Apple fans and journalists asking them why they stood in line overnight weren’t the only ones outside retail stores for the debut of the latest iPad.
Consumer groups protesting labor conditions at the factories in China where those shiny new tablets were made were also out making their voices heard.
Change.org was stationed outside stores in Washington, DC, New York City, and San Francisco, while the Raging Grannies took up their post outside the iconic Palo Alto store.
Protesters have frequently harnessed media attention at Apple stores, but if the Palo Alto scene is an indication, they had a hard time channeling the hoopla during a product launch.
Raging Grannies Ruth Robertson and Gail Sredanovic were out half an hour before the store opened at 8:00 a.m., but instead of putting on their usual rockstravaganza protest, they were told to keep it down by journalists who incited Apple fans in line to cheer for the TV cameras.
“So we passed out our literature,” Robertson told Cult of Mac by phone. “Some people were receptive, others wanted to argue economics with us. They seemed to think the market alone can fix it or that it’s simply China’s problem not Apple’s.” The open letter of about 300 words asked for greater transparency in worker’s rights and conditions at the factories where Apple products are made.
Out in front of the San Francisco store, Charlotte Hill of Change.org says she and the dozen or so members representing the 250,000 people who signed the online petition were interviewed by a number of media outlets and found a “generally supportive” atmosphere by the folks waiting in line for the new iPad.

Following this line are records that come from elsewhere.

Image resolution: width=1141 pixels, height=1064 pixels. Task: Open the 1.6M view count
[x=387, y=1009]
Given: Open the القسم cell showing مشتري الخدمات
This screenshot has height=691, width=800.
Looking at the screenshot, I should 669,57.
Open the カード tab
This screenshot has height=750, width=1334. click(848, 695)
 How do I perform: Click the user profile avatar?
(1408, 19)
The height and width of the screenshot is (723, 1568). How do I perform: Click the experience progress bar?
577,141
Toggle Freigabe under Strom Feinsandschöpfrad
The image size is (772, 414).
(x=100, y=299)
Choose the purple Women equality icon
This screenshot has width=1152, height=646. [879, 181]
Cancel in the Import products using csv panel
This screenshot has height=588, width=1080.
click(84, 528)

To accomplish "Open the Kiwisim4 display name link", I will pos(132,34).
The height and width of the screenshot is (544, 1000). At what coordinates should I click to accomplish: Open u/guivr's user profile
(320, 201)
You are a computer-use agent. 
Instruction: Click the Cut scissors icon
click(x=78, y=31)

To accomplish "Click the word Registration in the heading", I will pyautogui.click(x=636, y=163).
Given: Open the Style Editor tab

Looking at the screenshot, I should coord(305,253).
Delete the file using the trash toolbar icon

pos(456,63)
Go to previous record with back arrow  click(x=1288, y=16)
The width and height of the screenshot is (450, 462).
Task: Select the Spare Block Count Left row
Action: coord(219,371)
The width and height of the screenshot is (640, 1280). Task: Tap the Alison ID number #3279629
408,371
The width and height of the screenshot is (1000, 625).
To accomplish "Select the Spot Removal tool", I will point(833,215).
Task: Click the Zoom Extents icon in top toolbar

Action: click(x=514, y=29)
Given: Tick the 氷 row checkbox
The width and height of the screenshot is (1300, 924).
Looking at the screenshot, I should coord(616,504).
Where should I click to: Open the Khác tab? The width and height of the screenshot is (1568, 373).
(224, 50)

“A lot of people who signed Mark Shields’ petition are Apple users and love Apple,” Hill said, speaking from an iPhone. “The people in line today were pretty respectful; many people who love the products get the message that Apple should to live up to thinking differently when it comes to making them.”
Chatting with the people in line in Palo Alto, Sredanovic says that some admitted to being “addicted” to Apple products, something she has a hard time understanding but says is a sign of a consumerist society where companies like Apple build obsolescence into attractive products.
Both organizations said they will keep up the pressure on Apple until labor conditions at its contract manufacturing plants are changed.
“We made our statement, we were heard and that’s what we do,” Sredanovic said.